El promontorio de Salobreña es más suave por su lado oriental. Llegando desde Granada, se ve como un manto de fachadas blancas que cubren y trepan la colina. Por el flanco costero, sin embargo, es un muro de roca de casi cien metros de prominencia. Aquí lo llaman “el tajo” y hacia él se asoman unos cuantos miradores y otros tantos sky bars, que es como se anuncian los restaurantes panorámicos. Este carácter ambivalente de Salobreña nos plantea un paseo de lo más variopinto a los pies del castillo.
El Paseo de las Flores es el rey de los miradores de Salobreña: una repisa artificial que se construyó en la década de 1970 bajo la muralla, en mitad del “tajo”, para ganarle un poco de espacio al promontorio y hacerlo más accesible. Se trata de un paseo ajardinado encantador con vistas al mar, a la llanura de cultivos y hasta a Sierra Nevada. En el otro extremo del acantilado, el mirador de Enrique Morente es un poco más modesto, pero de vistas más anchas. Pasear entre ambos miradores por el casco urbano es una forma ideal de descubrir la otra cara del promontorio de Salobreña.

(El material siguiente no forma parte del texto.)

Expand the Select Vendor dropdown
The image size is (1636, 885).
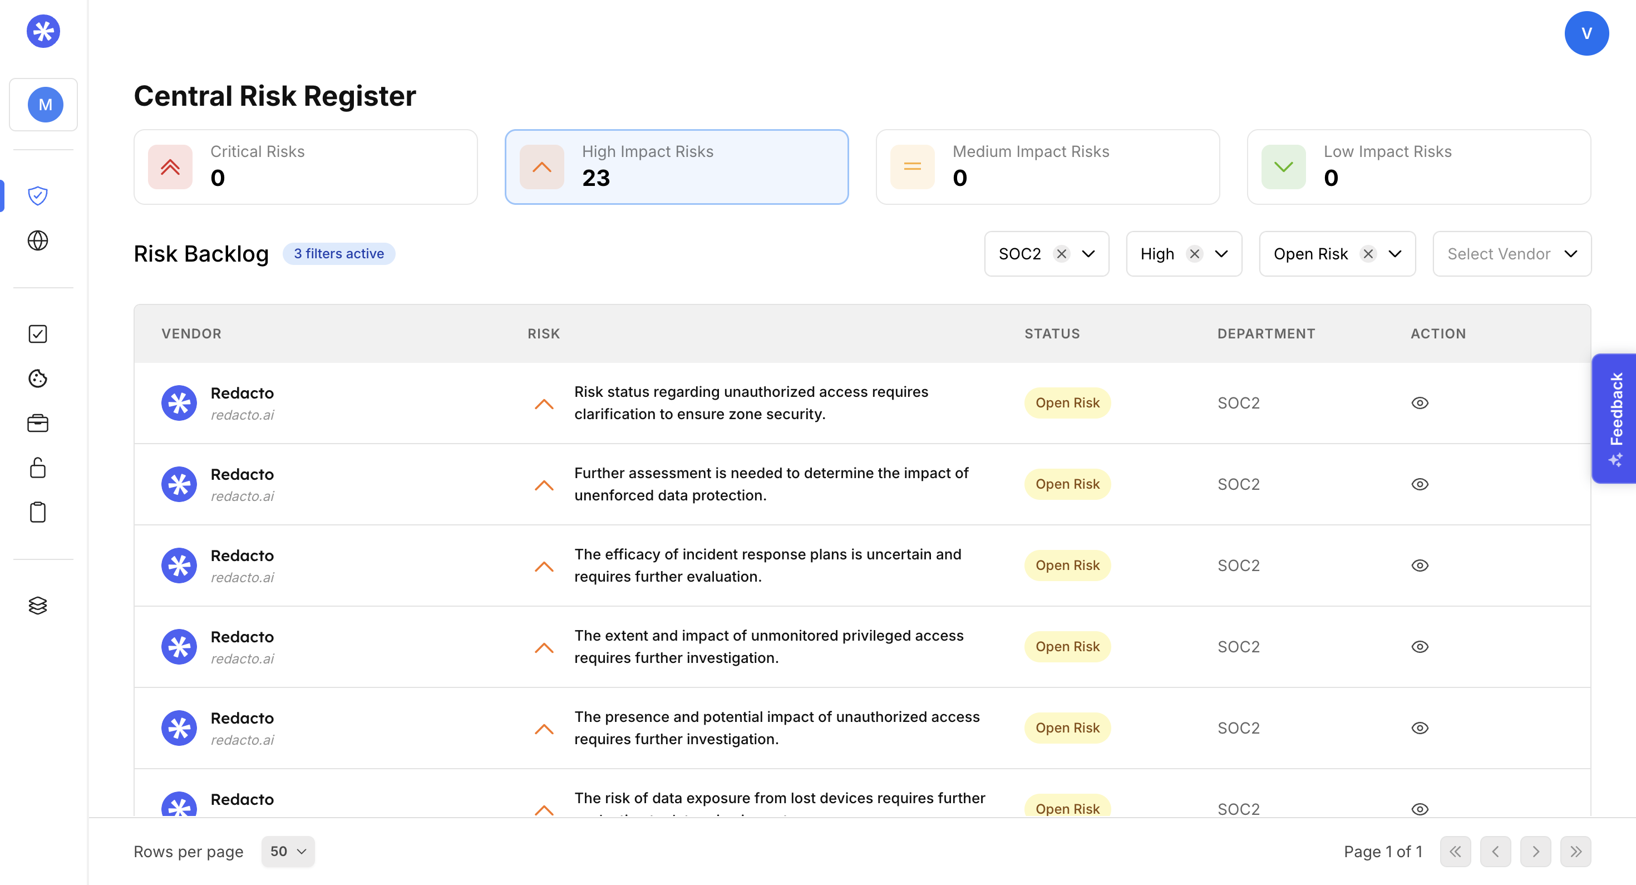click(x=1512, y=254)
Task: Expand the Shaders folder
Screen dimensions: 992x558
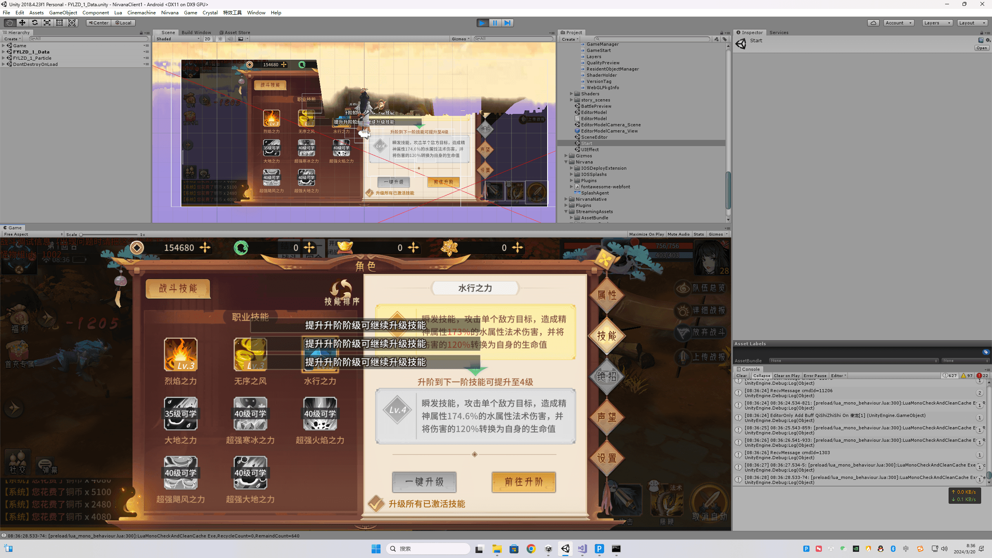Action: coord(571,94)
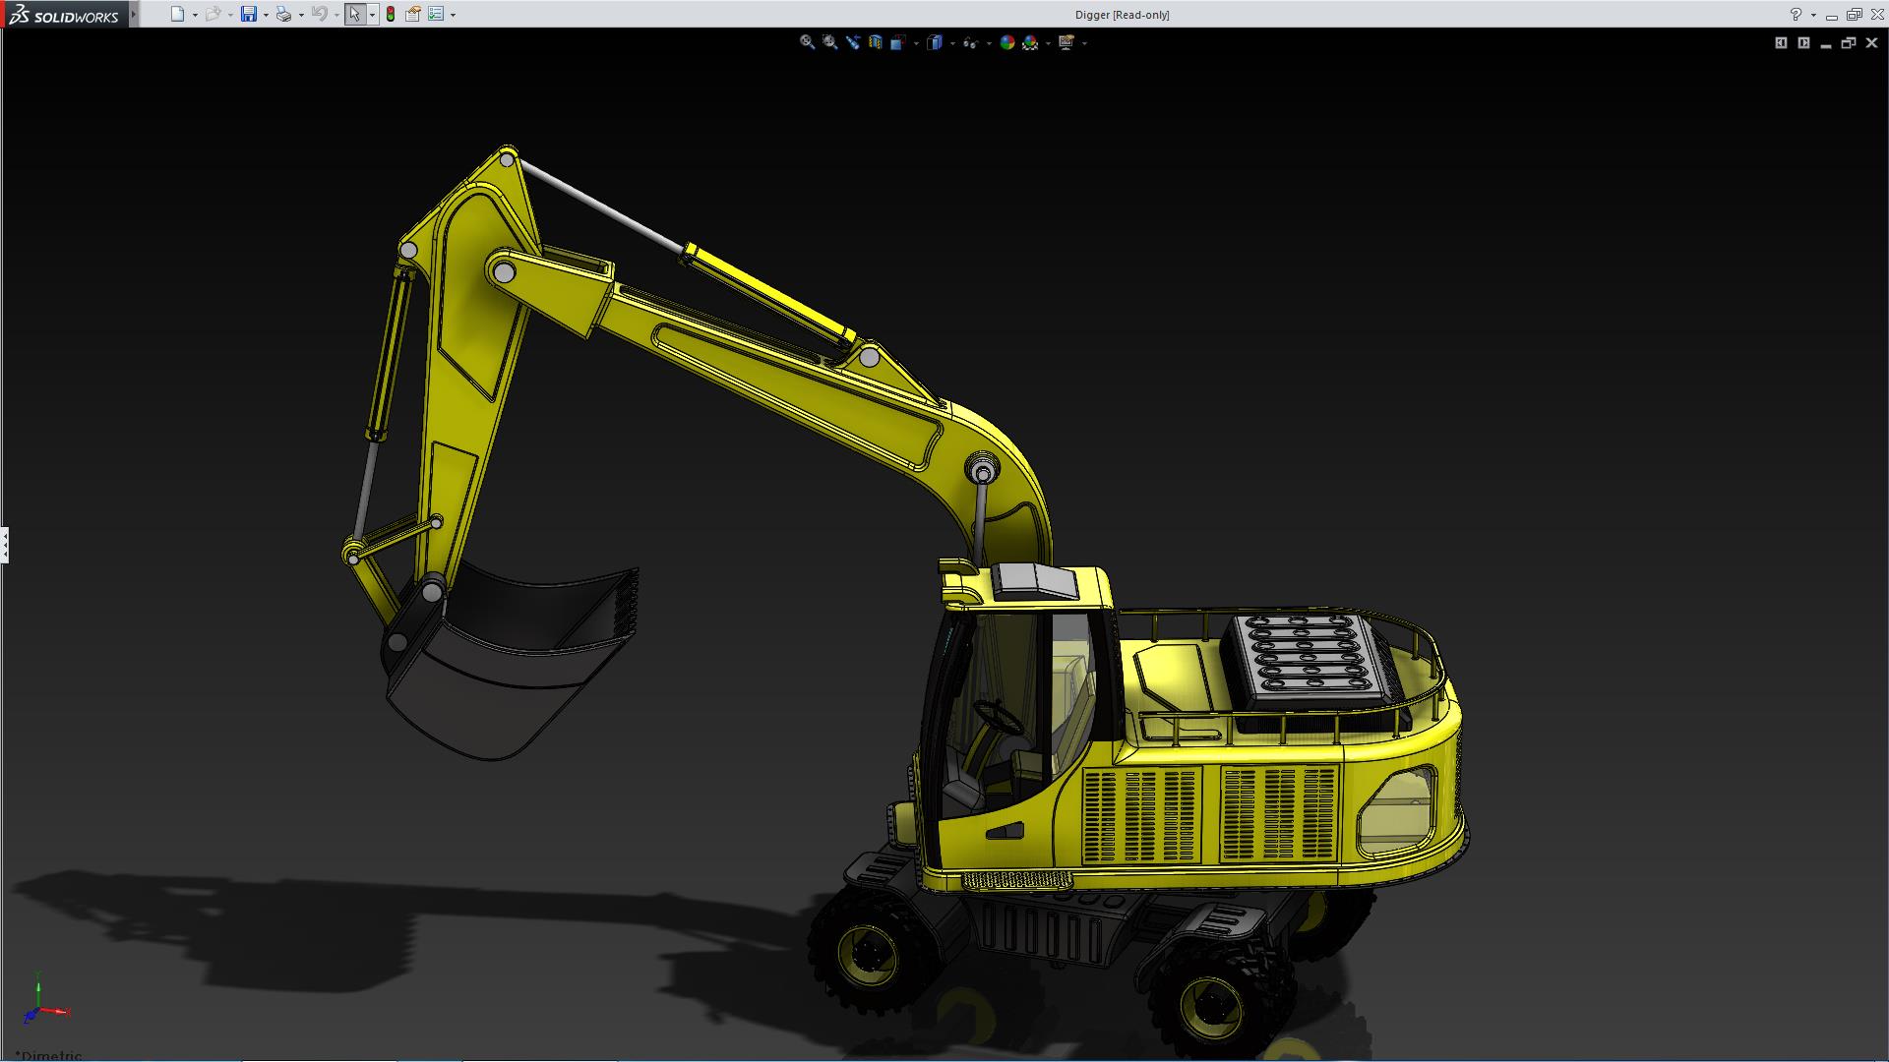Save the model with Save icon
Viewport: 1889px width, 1062px height.
(249, 14)
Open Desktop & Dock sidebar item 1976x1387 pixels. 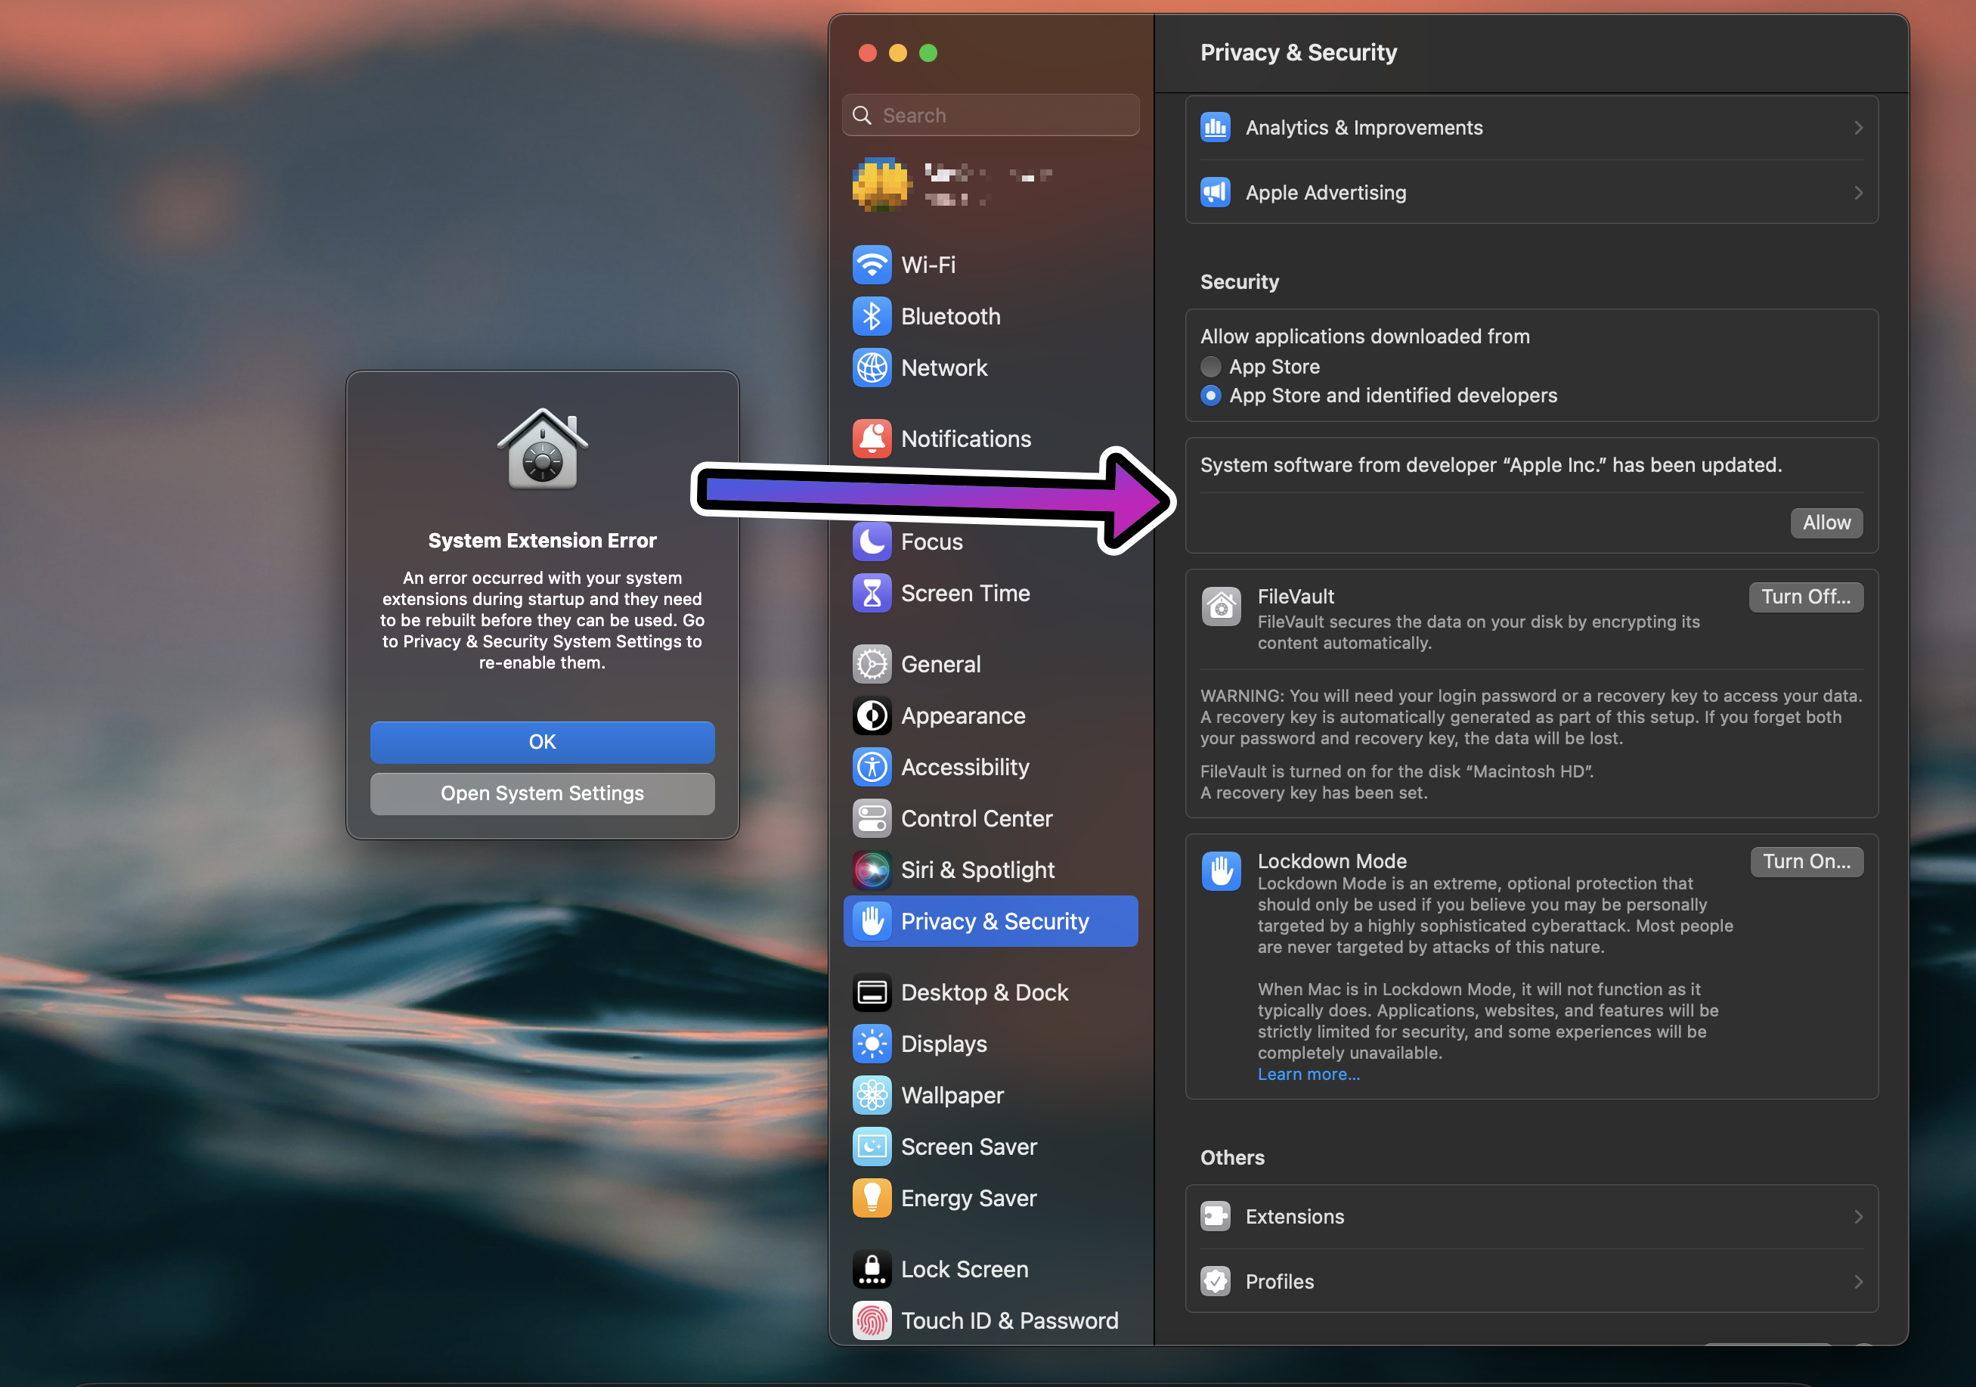pos(984,992)
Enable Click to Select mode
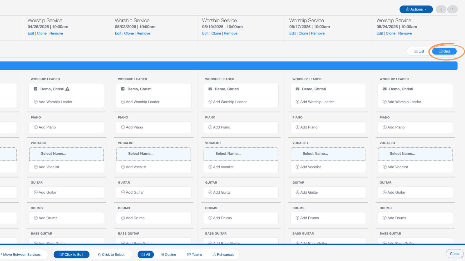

Las vistas van a ser ahora más íntimas, pero también encantadoras, desde la calle Andrés Segovia, la calle Guadix o la plaza del Ayuntamiento. La Bóveda es una calle cubierta que conecta el barrio del Albaicín con el de La Villa y constituye uno de los últimos vestigios de la medina medieval. Sobre ella entonces se encontraba una mezquita del siglo VIII que hoy es la iglesia mudéjar de Nuestra Señora del Rosario, de 1520, con un pórtico que evoca el de su antiguo uso musulmán.
El segundo gran icono de Salobreña, rivalizando en protagonismo con su castillo, es una pequeña península de roca que separa sus dos grandes playas: la de La Charca y la de La Guardia. Hasta el año 1790 el Peñón de Salobreña era un islote rodeado de agua. Sin embargo, los sedimentos que arrastraban las crecidas del río Guadalfeo terminaron por unirlo con el resto de la Península Ibérica. Aunque en tiempos pretéritos llegó a estar separado por cientos de metros de la costa, sobre él se han encontrado restos de cerámicas, enterramientos prehistóricos e incluso restos de una piscina de salazones.
También debió ser una península el promontorio que corona el castillo. Hay constancia de que existió un embarcadero de época romana a los pies del precipicio. Por eso la gran planicie que se extiende entre el promontorio y el peñón es, como dicen aquí, “terreno ganado al mar”. El origen de la palabra Salobreña parece estar en la forma indoeuropeo sel amsina, es decir “alrededor de corrientes de agua”, en referencia a esas crecidas del Guadalfeo que arrebatan terreno al mar, pero también a los múltiples manantiales de agua de la sierra.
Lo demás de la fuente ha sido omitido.